## Problem to work on
Render the part of the listing that opens with the line containing "At what coordinates" and runs through the end of the listing as a JSON list of strings, one string per line with blank lines omitted. Leave the pictures out of the answer.

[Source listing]
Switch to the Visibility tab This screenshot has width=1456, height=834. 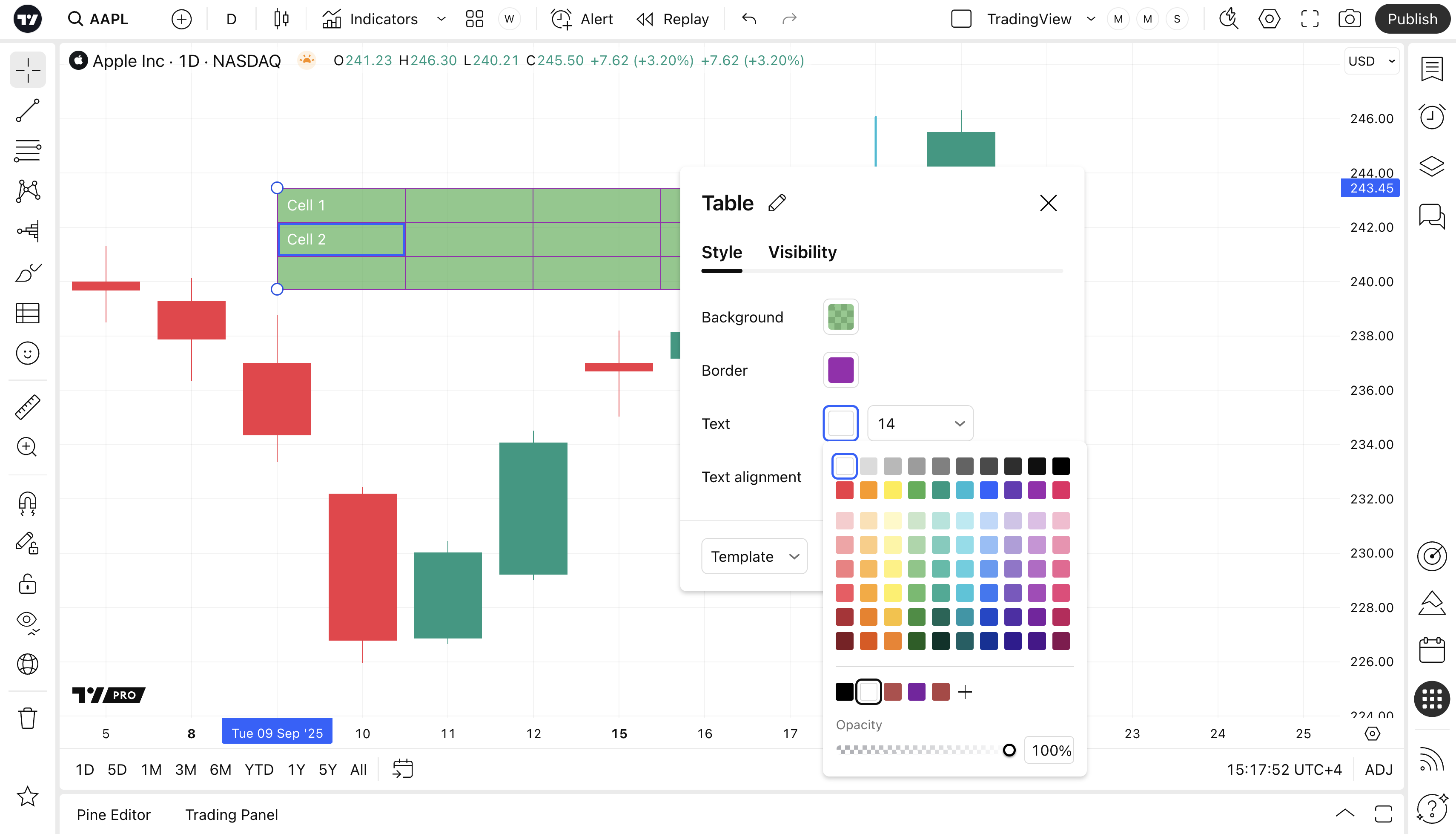802,252
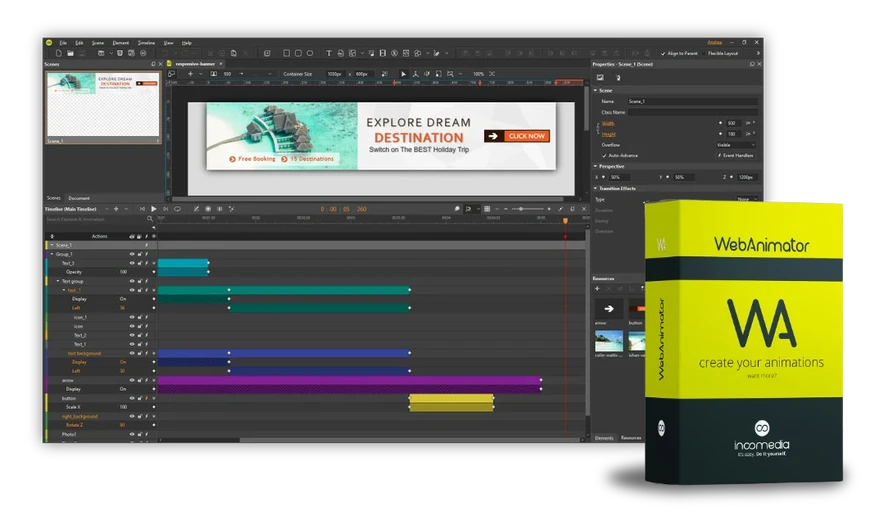Select the rectangle shape tool
The width and height of the screenshot is (870, 516).
click(286, 53)
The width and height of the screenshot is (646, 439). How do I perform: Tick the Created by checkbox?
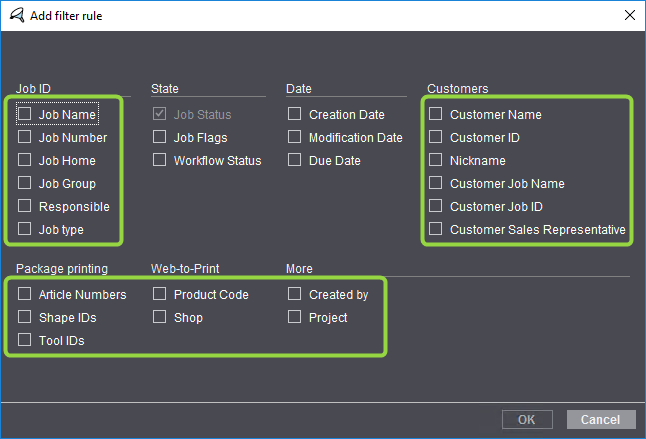point(295,294)
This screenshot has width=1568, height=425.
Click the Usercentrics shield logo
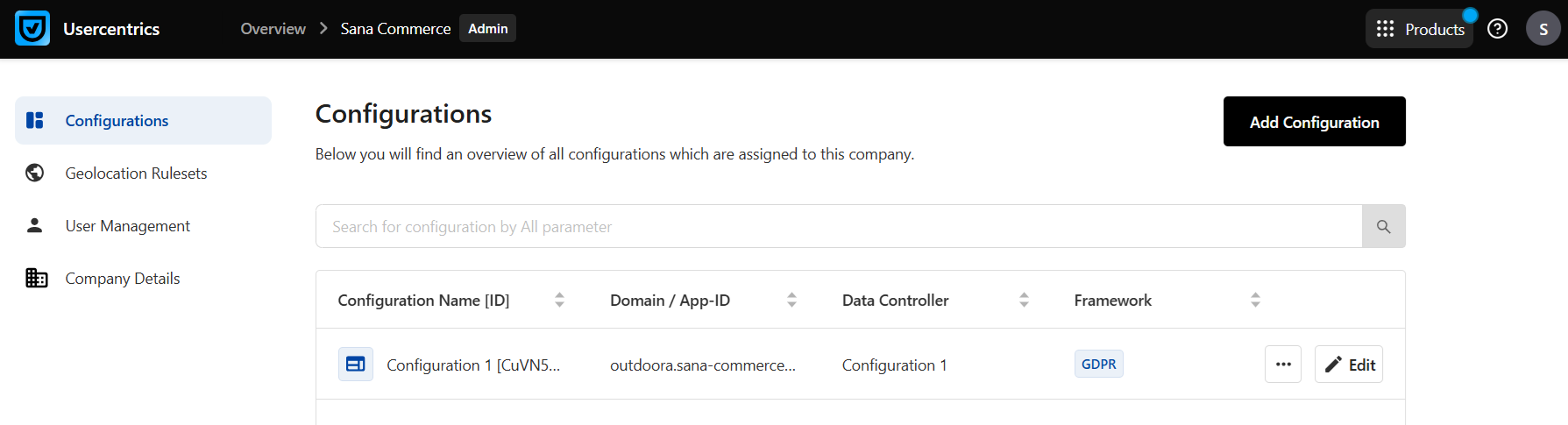pos(32,29)
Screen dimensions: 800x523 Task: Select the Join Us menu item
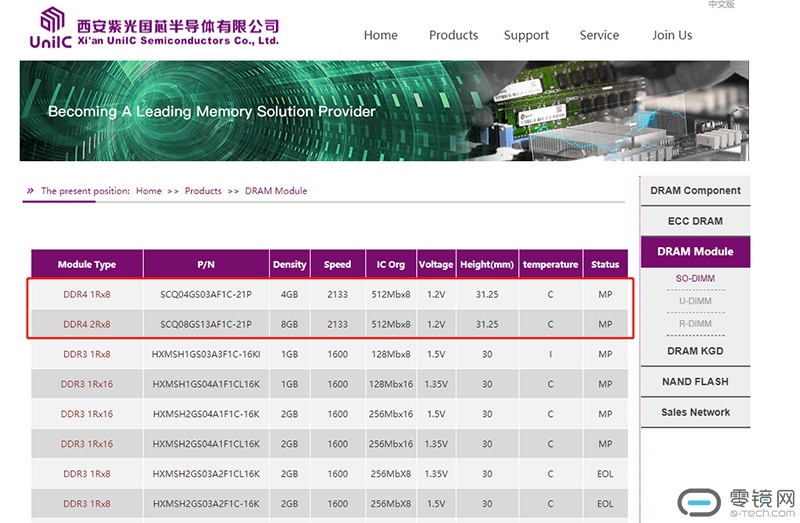coord(672,35)
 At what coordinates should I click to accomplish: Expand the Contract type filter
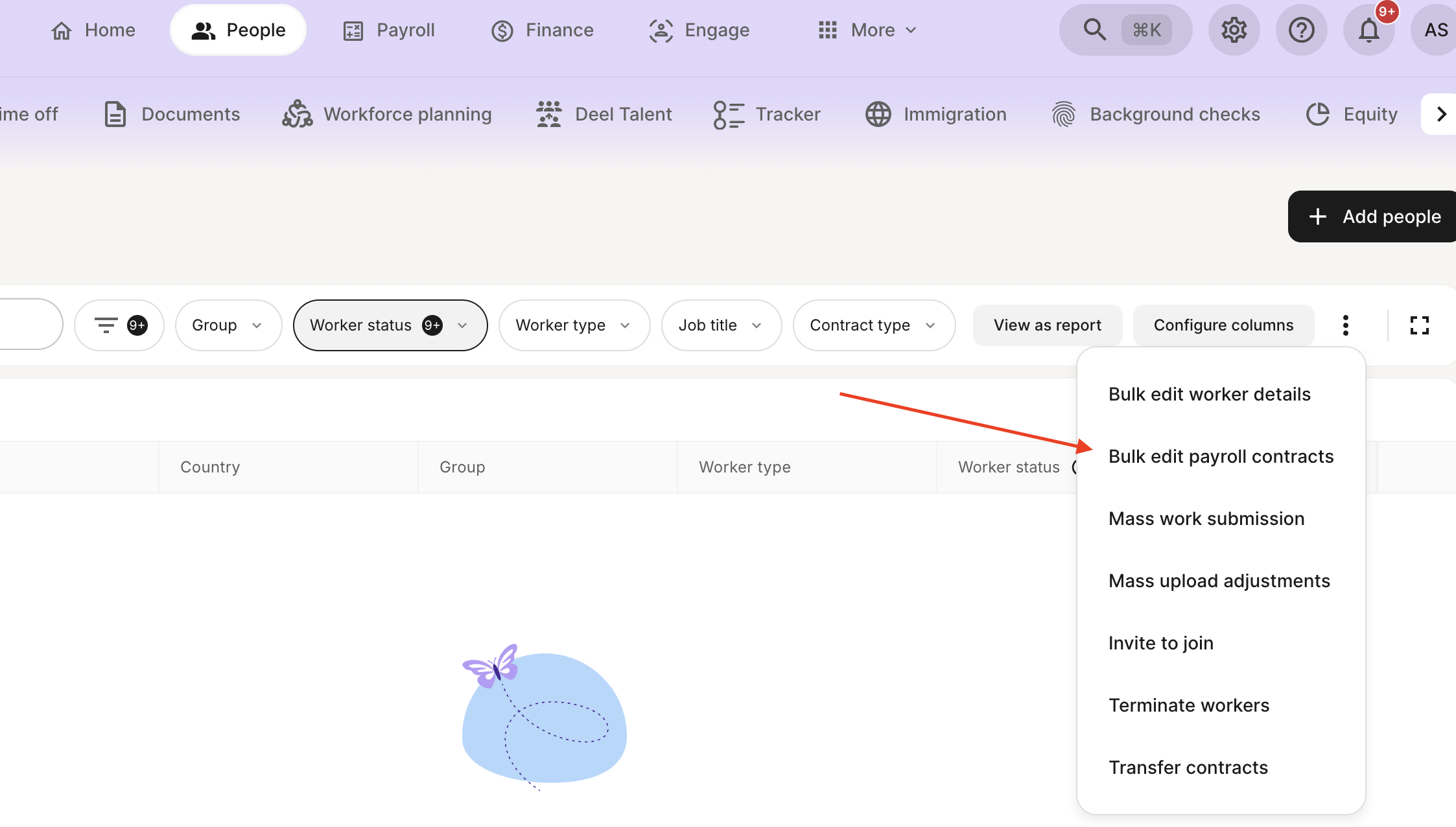(873, 325)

## Result for this task
[
  " At what coordinates should I click to accomplish: Expand the Contract type filter",
  "(873, 325)"
]